Data: EMPIAR-10164 (immature HIV-1 dMACANC VLPs). The precomputed RELION-5 tutorial workspace is on Zenodo, DOI 10.5281/zenodo.11068319 (relion-5-sta-results.tar.gz, 29.5 GB) — it ships tomograms, masks, references, motion-corrected tilt images, and metadata, but strips the heavy subtomogram .mrcs stacks, which is why the extract step regenerates them.
Front half (AreTomo2): binary AreTomo2_1.1.2_Cuda121 from the AreTomo2 release, staged to EFS and run under the RELION CUDA-12.6 SIF; the exact command is in The front half above. ~3 min, 1x T4.
Back half: relion_tomo_subtomo (box 512 / crop 192 / bin 1, max-dose 50, --float16 --stack2d) then relion_refine_mpi --auto_refine --split_random_halves --ios <opt_set> --ref <half1> --solvent_mask <mask> --particle_diameter 230 --sym C6 --ini_high 5.5 --healpix_order 4 --pad 2 --ctf --solvent_correct_fsc --gpu, launched mpirun -n 5 (gold-standard refine needs ≥3 ranks), then relion_postprocess --auto_bfac true.
Compute: 4x T4 (g4dn.12xlarge spot, $1.35/hr), ~1.65 h, ~$2.2. Single-T4 contrast on g4dn.xlarge.
These ran as plain Slurm jobs on the managed cluster; the same parameter surface is now packaged as the relion-tomo-align and relion-tomo-sta templates.

The operating model

Everything above ran in the customer's own AWS account: GPUs are spot instances that the managed control plane requests and releases; the 30 GB working set lived on the account's EFS; the tilt series and maps never left the account.
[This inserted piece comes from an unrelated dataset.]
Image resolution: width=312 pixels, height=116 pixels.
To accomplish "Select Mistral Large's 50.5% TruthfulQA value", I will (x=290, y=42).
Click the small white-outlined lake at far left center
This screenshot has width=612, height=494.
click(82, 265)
The control plane carries the run parameters, the instance type, the spot price, and the output paths as a queryable record — so "what did the 3.99 A run cost and what command produced it" is a lookup, not an archaeology project.

That is the bet: cryo-ET is batchable enough to live on managed spot Slurm, the front half (AreTomo2 alignment + reconstruction) is fast and cheap, the back half is the same RELION engine we already operate, and the whole thing fits a single multi-GPU node for the datasets a Series-A structural-biology team actually has. The hard novel structures still need a human; the recognized benchmark, reproduced for a couple of dollars in your own account, does not.